- Exercise description: Exactly transcribe the span of lines from the one containing "Given: Select the SEO filter category" through the final line of the entries, inclusive, and nothing outside it. Exclude the pictures.

- Exercise data:
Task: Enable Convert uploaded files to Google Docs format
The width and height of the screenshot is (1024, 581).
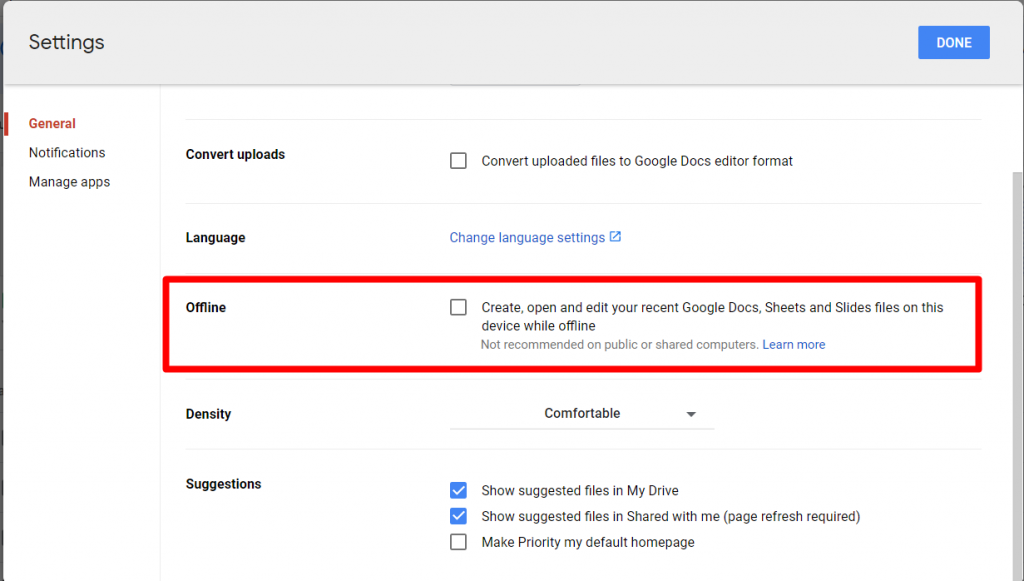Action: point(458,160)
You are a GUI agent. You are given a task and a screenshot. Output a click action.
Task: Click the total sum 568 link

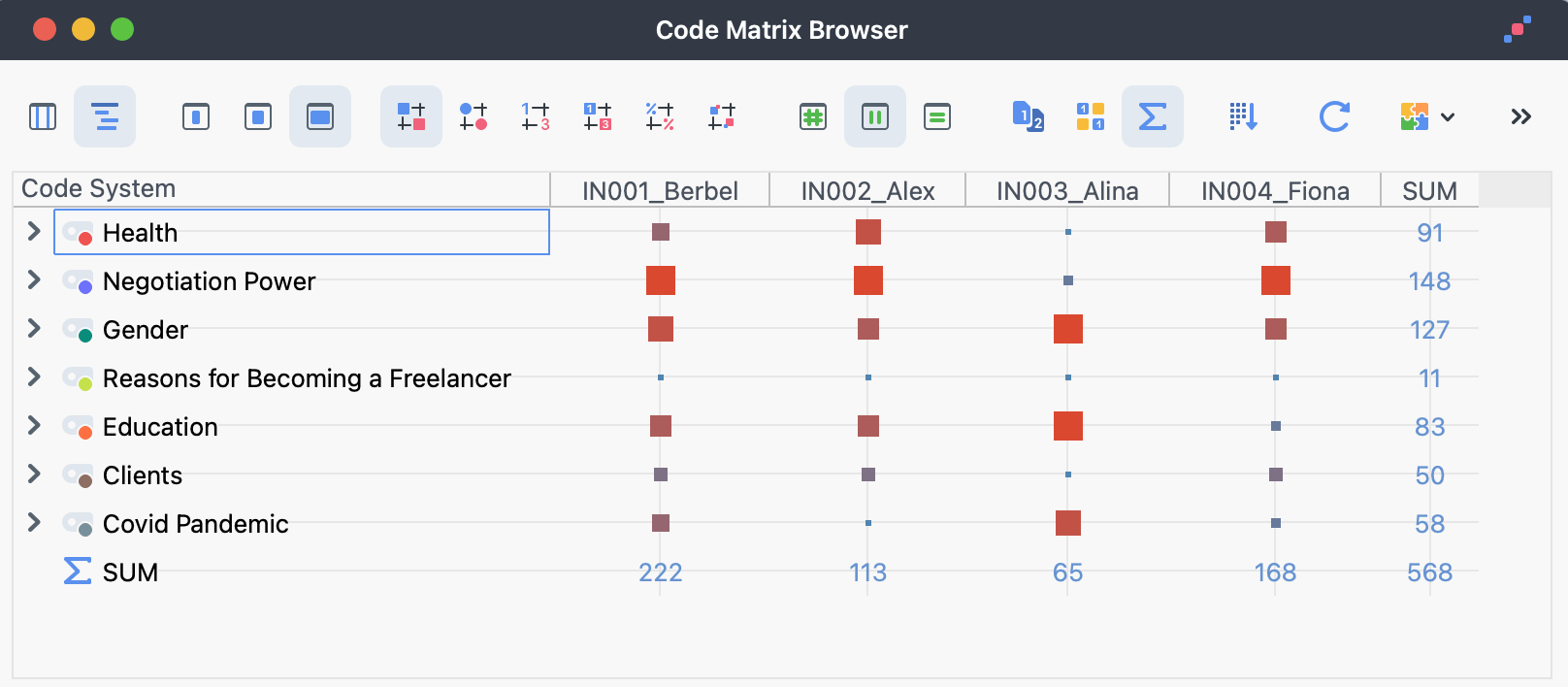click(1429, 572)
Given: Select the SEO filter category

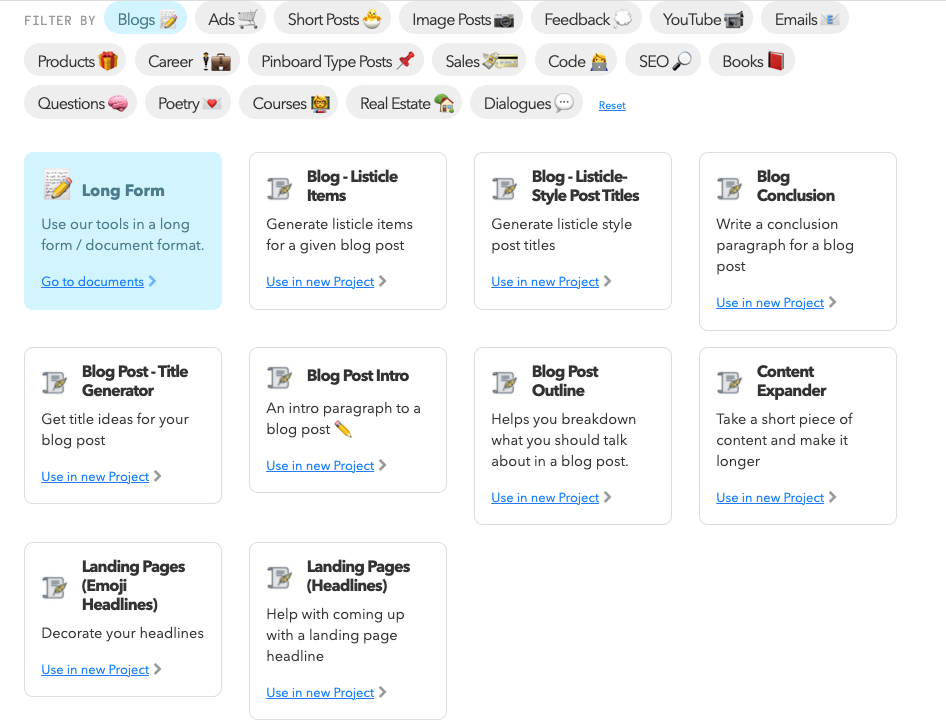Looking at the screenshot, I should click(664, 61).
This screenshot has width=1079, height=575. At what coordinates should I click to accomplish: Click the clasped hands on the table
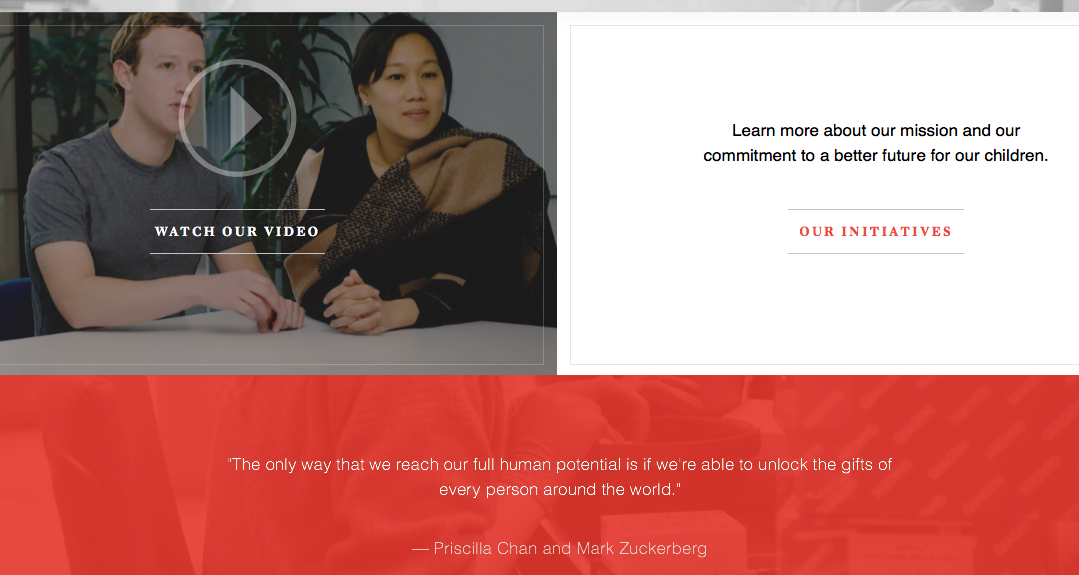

- Exercise output:
Given: Select the SEO filter category

Looking at the screenshot, I should click(664, 61).
This screenshot has width=1079, height=575. At what coordinates should I click to accomplish: Click the clasped hands on the table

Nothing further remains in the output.